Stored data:
- Opening Delimiter -
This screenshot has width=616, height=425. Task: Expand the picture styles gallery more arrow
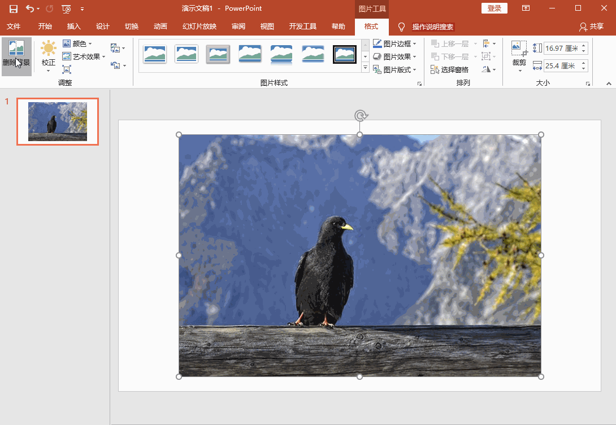click(x=365, y=68)
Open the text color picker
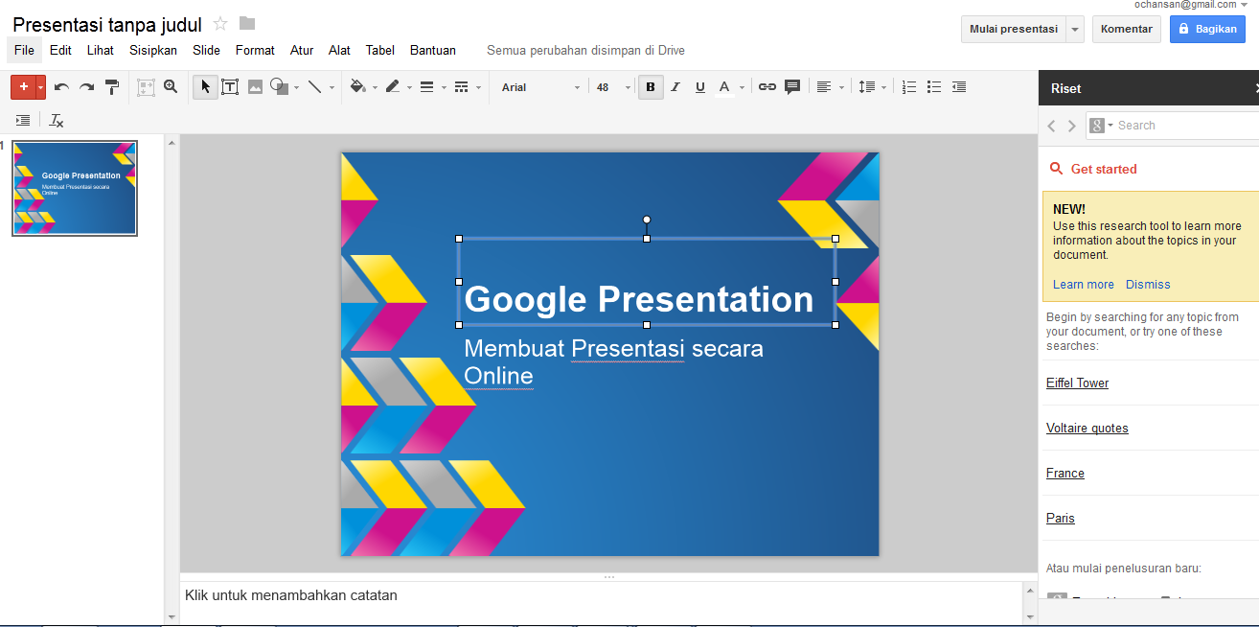This screenshot has height=627, width=1259. pyautogui.click(x=725, y=87)
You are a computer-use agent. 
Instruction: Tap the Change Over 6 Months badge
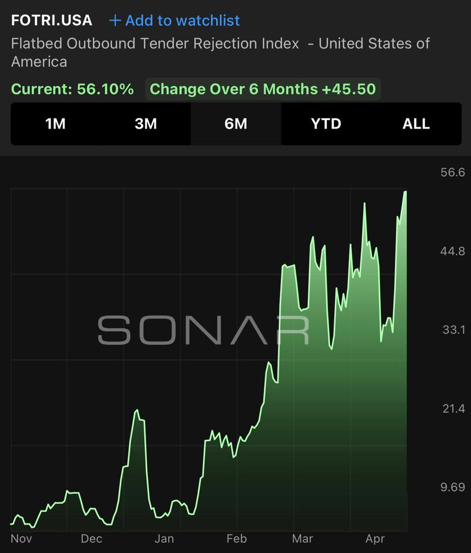point(263,89)
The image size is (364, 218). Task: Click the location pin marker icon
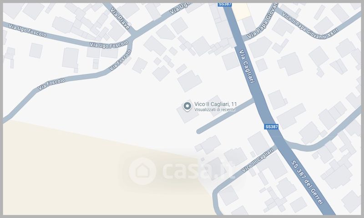pos(187,107)
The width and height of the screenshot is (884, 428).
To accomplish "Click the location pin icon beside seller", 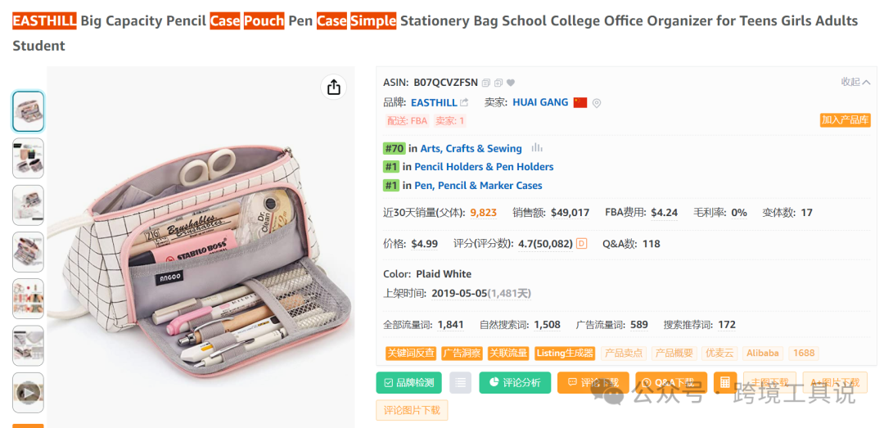I will pyautogui.click(x=597, y=103).
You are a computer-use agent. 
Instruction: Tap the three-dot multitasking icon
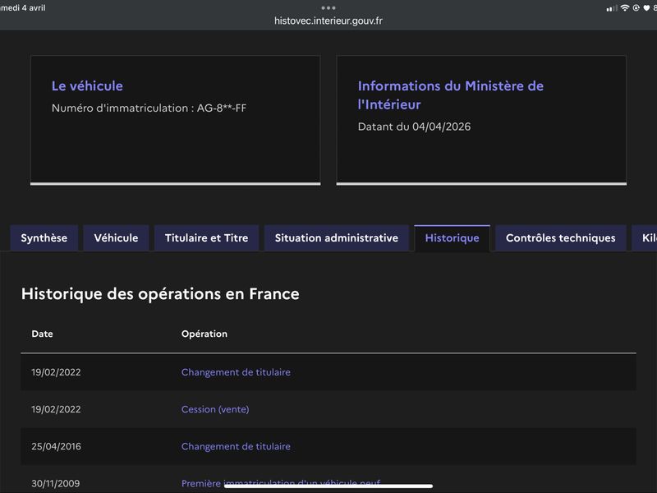(x=329, y=7)
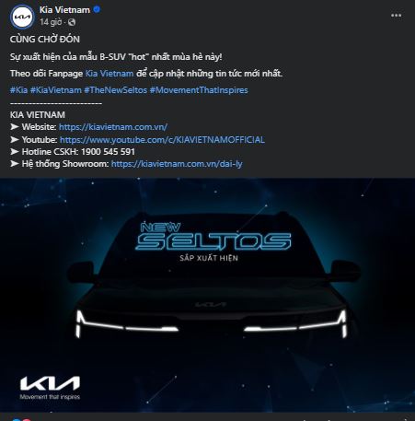Click the Hotline CSKH phone number text

[108, 152]
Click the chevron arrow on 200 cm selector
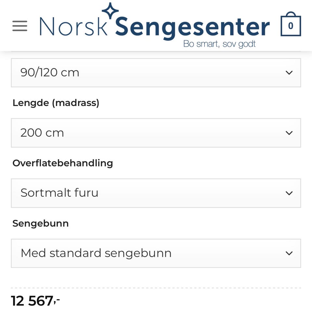This screenshot has width=312, height=318. click(x=289, y=133)
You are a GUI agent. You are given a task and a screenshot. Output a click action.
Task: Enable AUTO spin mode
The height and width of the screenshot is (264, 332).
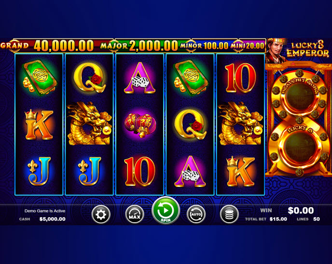pyautogui.click(x=196, y=214)
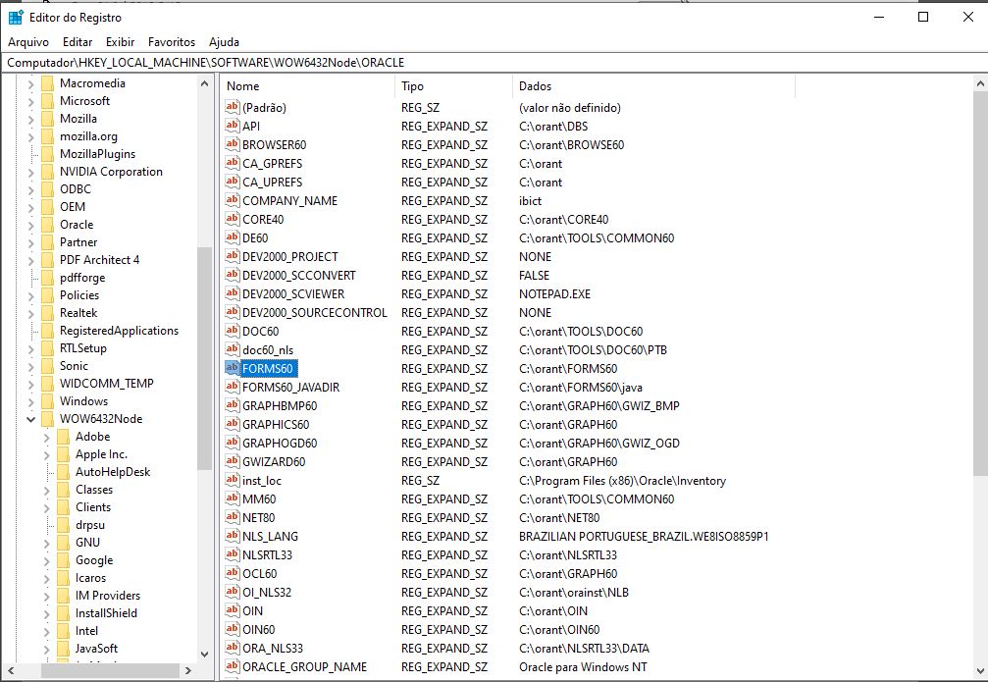Click the folder icon for PDF Architect 4
Viewport: 988px width, 682px height.
point(47,260)
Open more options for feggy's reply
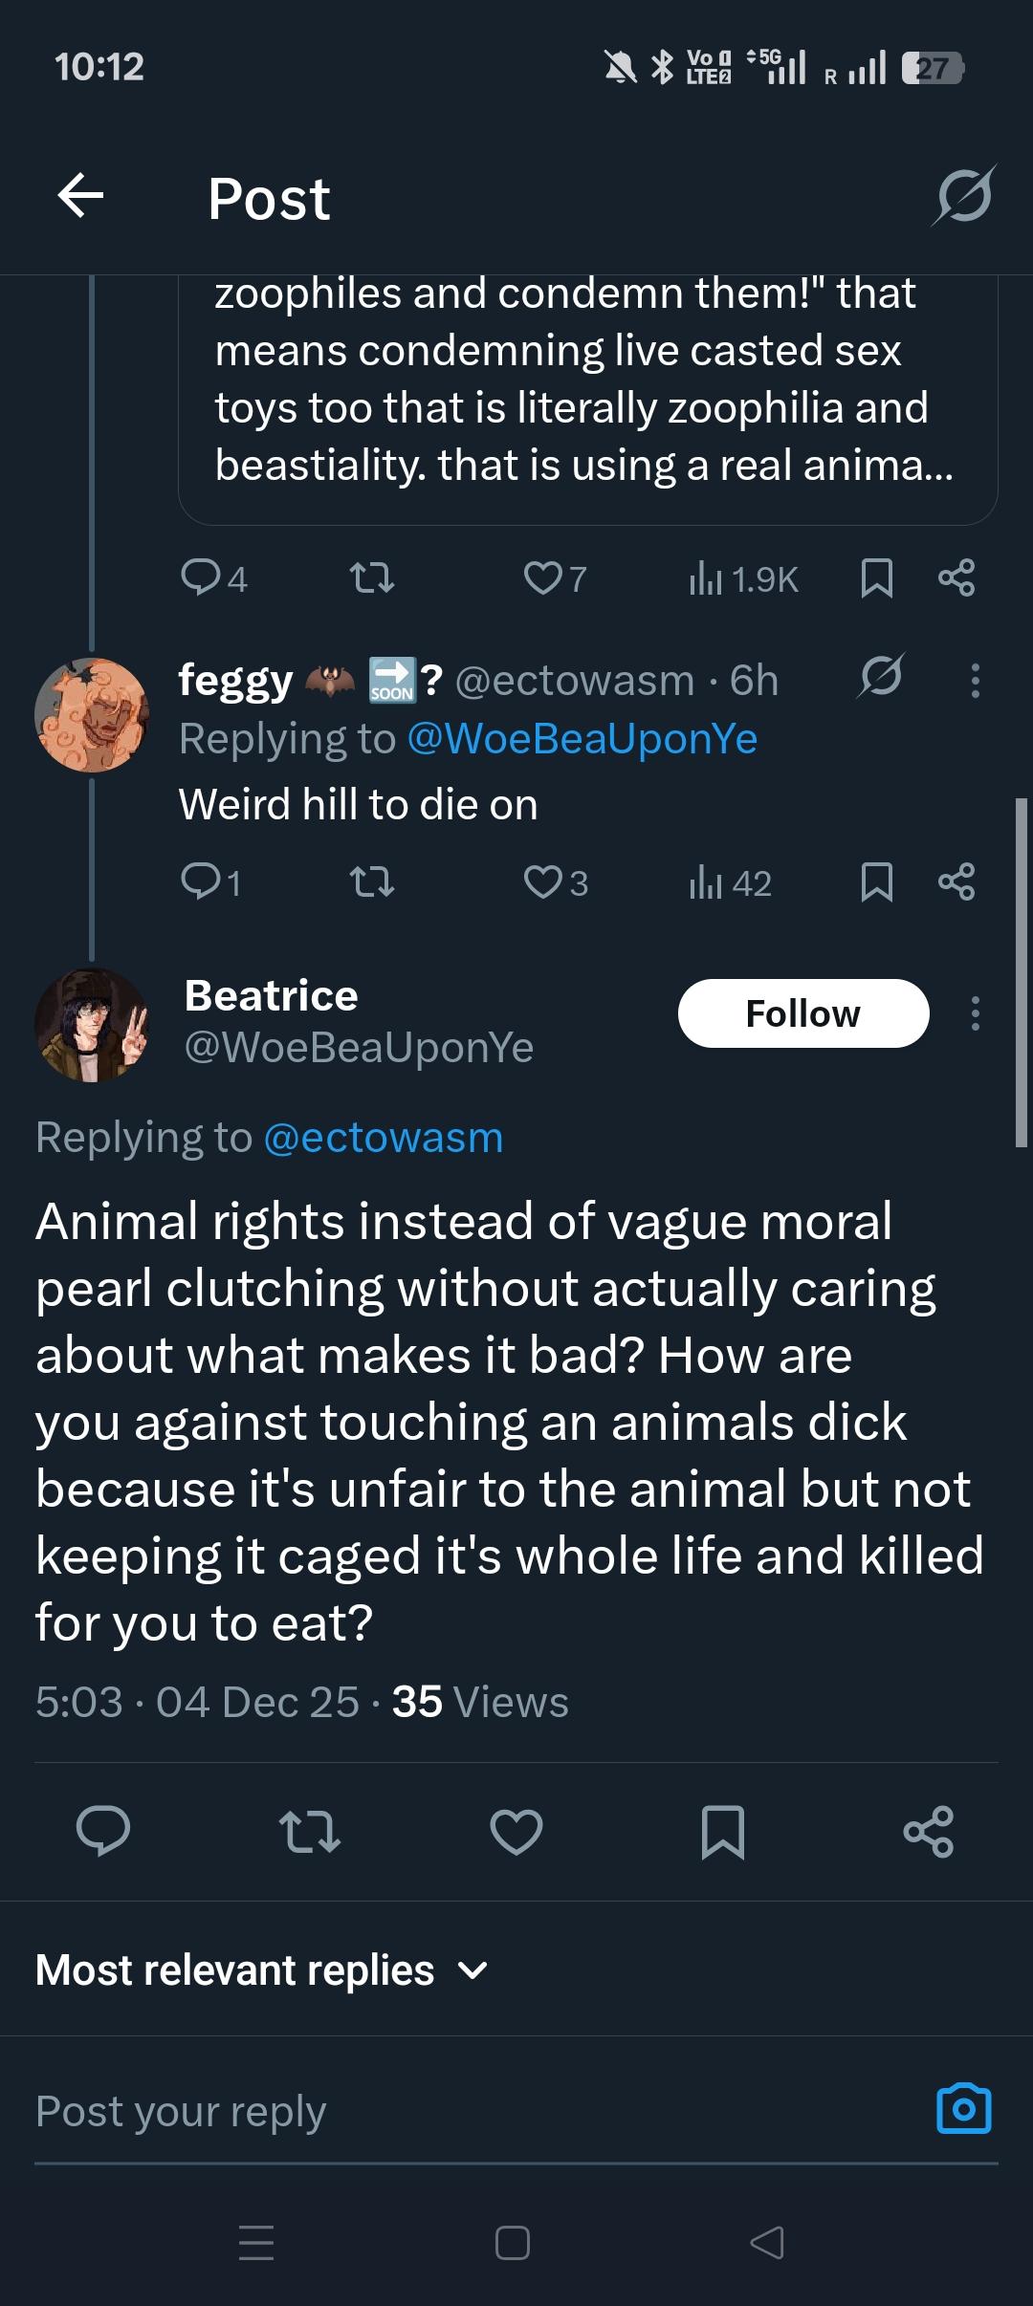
- Closing Delimiter -
Task goal
From the line that contains "The height and" down to the last line of the entries above, copy every line exactly and leave out the pictures.

Answer section
The height and width of the screenshot is (264, 332).
pyautogui.click(x=196, y=214)
Click the folder icon for PDF Architect 4
Viewport: 988px width, 682px height.
point(47,260)
Open more options for feggy's reply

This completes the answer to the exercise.